The place that Muslim feminists have been given in public debate is almost non-existent. However, Muslim feminism, even though it is a minority, has never been as visible as it is now. And on the ground, things are changing. In community events at the European level, we can see that efforts are being made to offer space to women, although it remains marginal (especially at the local level where it is practically nil).
Therefore, women, in addition to facing criticism from some Muslim men, also have to be alert and attentive to Islamophobic attacks. Let us not forget that the issue of Islam in Spain and in Europe, in general, is extremely sensitive.
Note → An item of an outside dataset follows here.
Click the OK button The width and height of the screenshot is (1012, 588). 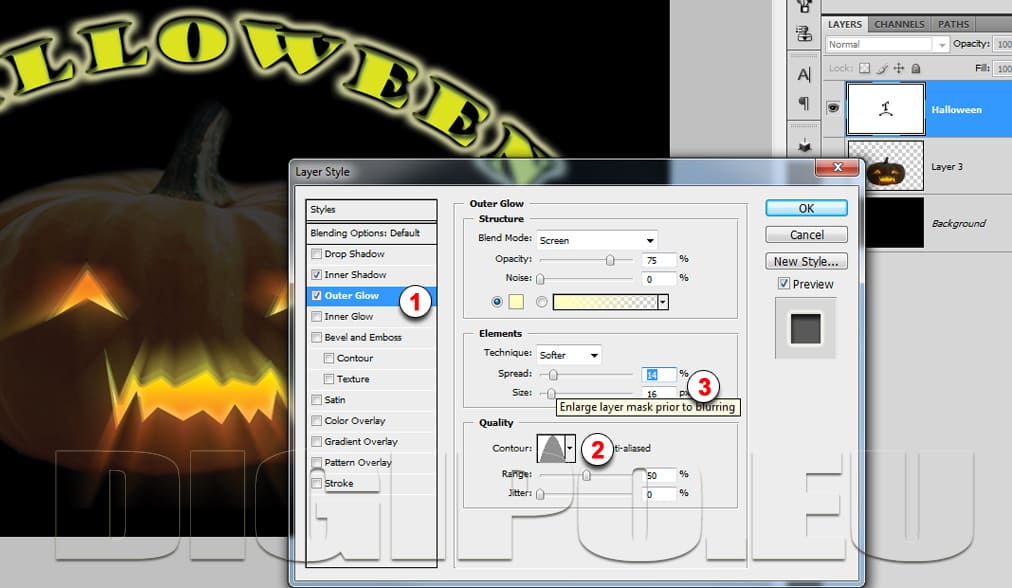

On occasions, when women denounce misogynistic behaviors within the community, it is used as an opportunity to reinforce the Islamophobic rhetoric propagated in the public opinion, by the media and some politicians.
It can be a balancing act
So what to make of women's rights advocates concerned about the case of Muslim women under the cloak of these radical imams, while at the same time attacks on veiled women have always generated indifference among those "advocates"?
We Muslim women have a voice to speak and we must criticize sexist behavior, but at no time can these complaints be taken advantage of and/or used to establish and reinforce Islamophobia. Speaking in the media without fueling the stigma of Muslims can certainly be a balancing act.
* Chaimaa Boukharsa is a Moroccan Activist and Muslim feminist based in Spain. She is an Arabist and Islamologist with a master's degree in cultural diversity.